BOY TRAPPED

Where the inside of my mind leaks onto the screen.

Tuesday, July 9, 2013

Lost Easter Reflections

I'm not sure how this ended up unpublished in my drafts folder, but since I still found it interesting, I figured it was worth posting - even late.

I read a pretty great re-post awhile ago about the reasons why Facebook and other social media can be pretty destructive for women.  According to the article, whether we are the crafty, homemade mom or the above-and-beyond fancy trimmings mom, or the quality time with the kids mom (or any mom between), we tend to feel insecure when we wee the brightly colored evidence of the other moms, laid out Instagram style.  And if we're lucky enough to escape self-doubt, we probably aren't managing to escape passing judgement on the moms who do it differently than we do.

I think the "big deal" days are probably worse for us as mothers.  Day after Easter for example.  I have definitely compared my family to the ones with matching outfits, to the ones who skipped Easter eggs in favor of a Christ-centered day, to the ones with full-on Easter loot.  I'm even comparing this year's holiday with favorites from my own past. 

For all the inspiration on Pinterest, for all the joy brought seeing pictures of friends and family, for all the ease of communicating with the masses, social media really is a danger zone.  And it's because we choose what others get to see.  Even when we post our failures, we get to tie them up with pretty little hindsight bows. 

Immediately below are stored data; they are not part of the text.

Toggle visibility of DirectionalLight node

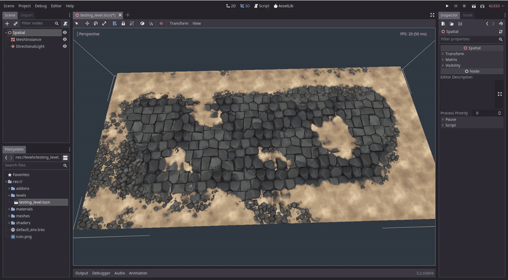tap(65, 46)
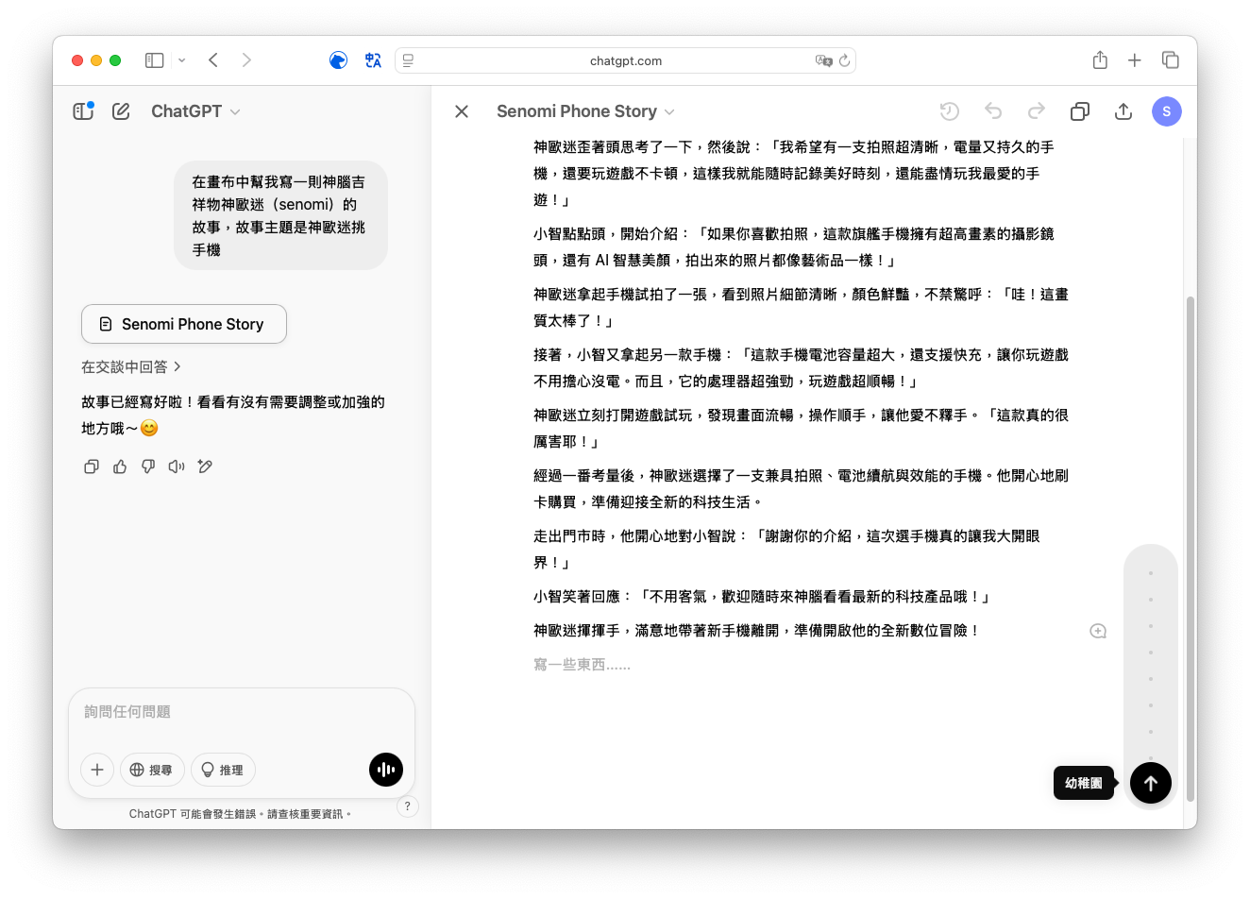
Task: Give thumbs up to the response
Action: point(120,466)
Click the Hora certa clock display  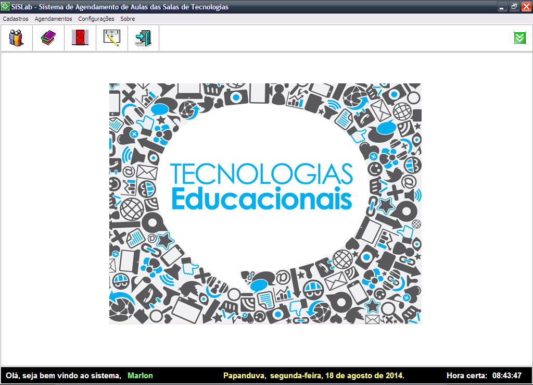pos(484,375)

The danger of the social internet is in the collective experience.  We end up feeling like part of a big, homogeneous mass, when what we should really feel like is a unique component of a whole.  We're all a big salad.  I can be bacon bits, and you can be croutons, and it can still all exist happily together.
My own Easter included plenty of ups and a few downs (picture a pre-Sacrament meeting breakdown in the clerk's office complete with solitary tears and an abandoned bottle of green nail polish).  Overall, it was awesome.  Everything a bacon-bit Easter should be.  I hope yours was just as unique and just as memorable!  And I hope nobody is worried about perfect.